Trabalhemos para que surjam muitas Madres Teresa de Calcutá em diversos continentes, todas empenhadas em acolher os moribundos. Sonhemos com mais profetas como Martin Luther King -- e que eles não sejam exceção rara. Concebamos que as penitenciárias políticas serão implodidas e que ninguém jamais seja preso por pensar diferente. Criemos um mundo em que os instrumentos de tortura se tornem peças macabras de museu e que não reste nenhuma ilha onde se maltrata outro ser humano em nome de ideologia, religião ou regime político.

Trabalhemos para que deixem de existir corregedorias, grampos telefônicos e espiões e que seja proibido bisbilhotar a privacidade das pessoas. Contribuamos para que o mundo se liberte das delações traiçoeiras contra o próximo. Convençamos os nossos filhos que é dever de todo homem e de toda mulher proteger o seu irmão. Esforcemo-nos para que os orfanatos não precisem manter as crianças por muito tempo porque as filas de adoção se multiplicaram; também, que os idosos nunca fiquem esquecidos em clínicas, à espera da morte.

Trabalhemos para que se multipliquem as orquestras e que os prefeitos construam coretos em todas as praças; e que as famílias se reúnam nos fins de semana para ouvir a apresentação vespertina de música.

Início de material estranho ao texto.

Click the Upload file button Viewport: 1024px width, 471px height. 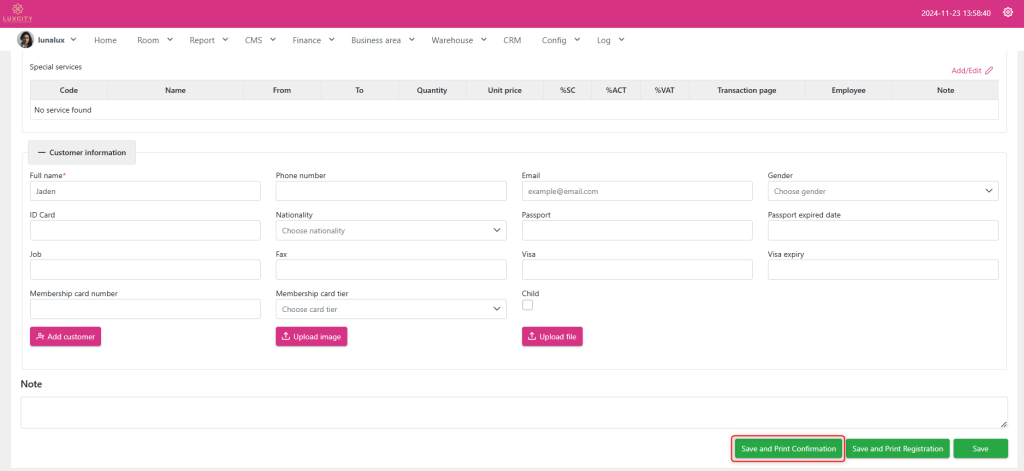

Não deveria ser considerado um delírio esperar que se projetem bons filmes em vilarejos e em cidades remotas. Oxalá bibliotecas ambulantes distribuam poesia para os tristes e boa literatura para os sonhadores; que escolas treinem bons malabaristas para a alegria das sextas-feiras e que mais trapezistas desafiem a gravidade nos picadeiros.

Trabalhemos para que os experimentos com células-tronco deem certo, e que muito em breve os tetraplégicos sejam curados e saltem como gazelas pela vida. Incentivemos quem trabalha no Projeto Genoma; e que eles terminem de mapear a estrutura da vida biológica para que se reduza o número de crianças com doenças genéticas.

Trabalhemos para que o turismo sexual seja banido e extinto entre os povos; que a pedofilia se torne um anacronismo; que se desarticulem os cartéis de droga -- o tóxico tem que parar de ceifar vidas, já que, um dia, pouquíssimas pessoas precisarão entorpecer a mente para tolerar a vida; os êxtases virão do encontro com a beleza, a bondade e a solidariedade.

Trabalhemos por um novo céu e uma nova terra. Todavia, reconheçamos que esse porvir não acontecerá enquanto a humanidade tolerar o pressuposto da sobrevivência do mais forte, ou da exclusão racial e da discriminação social. Optemos pelo legado de sabedoria que nossos pais nos deixaram, que nos convoca a construir a história. Incumbidos por Deus de promover o bem, represar o mal e disseminar a justiça, acreditemos que o futuro chegará de acordo com a semente que plantarmos no presente.

O futuro que ansiamos nascerá tanto de nossas mãos como de nossos ouvidos. Primeiro, ouçamos as verdades e os princípios eternos que Jesus nos ensinou. Depois, arregacemos as mangas. A vida espera por nós. Nossos filhos e netos não podem correr o risco de sermos negligentes ou apáticos. Qualquer hesitação pode redundar em desastre. Já é tarde!